Realtors see advantages in drone use to show potential buyers a neighborhood or a community while still sitting in an office. Other obvious and useful applications would be in fighting fires, checking long pipelines in hard-to-reach areas and tracking birds in flight.
Movie-makers and videographers are using drones to capture spectacular, you-are-there visuals.
Jeff Bezos of Amazon foresees the day when you order something online and a drone delivers it to your home – minus the FedEx guy’s knock on the door. The drone could fly through an open window and plop it on the kitchen counter.
The delivery to your door part is where the Audi TV ad kicks in. The ad reprises Alfred Hitchcock’s gathering swarm of birds as it depicts “killer” drones hovering menacingly just above everyone’s rooftops. The driver of an Audi A6 averts disaster by using the car’s navigation system to maneuver two drones into a head-on collision as car and driver speed off.
The ad pricks the just-under-the-surface anxiety most people have about technology. You can be giddy one moment about the potential of a better life and then edge into a dark, depressive state over what could go wrong that could ruin your day.

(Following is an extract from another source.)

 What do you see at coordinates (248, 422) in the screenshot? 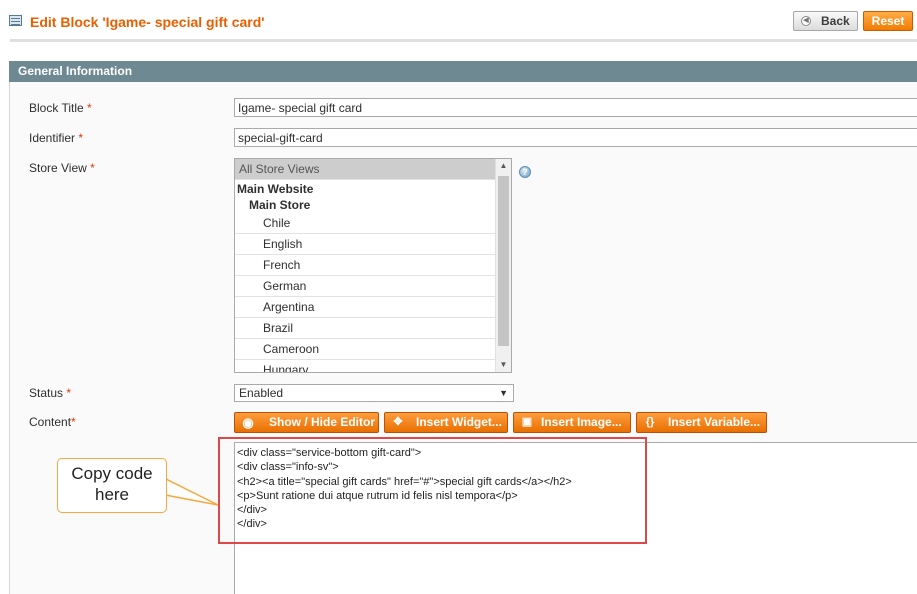
I see `eye-icon: ◉` at bounding box center [248, 422].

People have worried about the introduction of telephones, televisions and dying machines. Once a very long time ago, people may have clucked about the potholes that lie ahead for the wheel.
Unlike the Apple Watch, drones strike a different chord. Drones don’t strap not your wrist. They wobble around overhead, with flashing lights, looking like a large mechanical spider.

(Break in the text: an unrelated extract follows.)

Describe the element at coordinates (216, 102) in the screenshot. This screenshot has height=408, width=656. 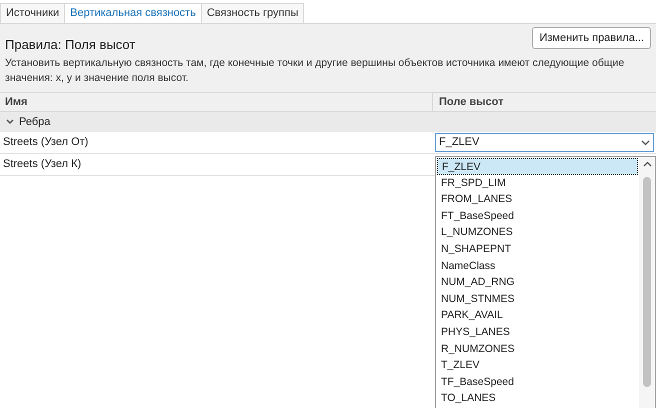
I see `column-header: Имя` at that location.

For people in the Middle East with the bad luck to live next door to a jihadist, the faint sound of a drone must strike a moment of fear, especially if it’s followed by a loud explosion. People closer to home may have a similar panic attack when the pilot of an airliner has to make a sudden evasive move to miss a drone flying too high and in the wrong place.
As President Obama discovered when a drone scoured across the White House lawn, seemingly no place is off limits to this new technology. We will have eyes everywhere.
We may not care about email or Facebook invasions, but we may object to the neighbors peeking at us from a drone while sunbathing nude in the backyard. The potential snooping could make porta potty peeping seem pedestrian.
Fears or not, drones appear ineluctable, like ocean tides and fruit flies. They may come in wave after wave and seem as pesky.
We will be wowed at first by some wondrous deeds. But pity the first time you run into a drone and try to get a driver’s license and insurance card.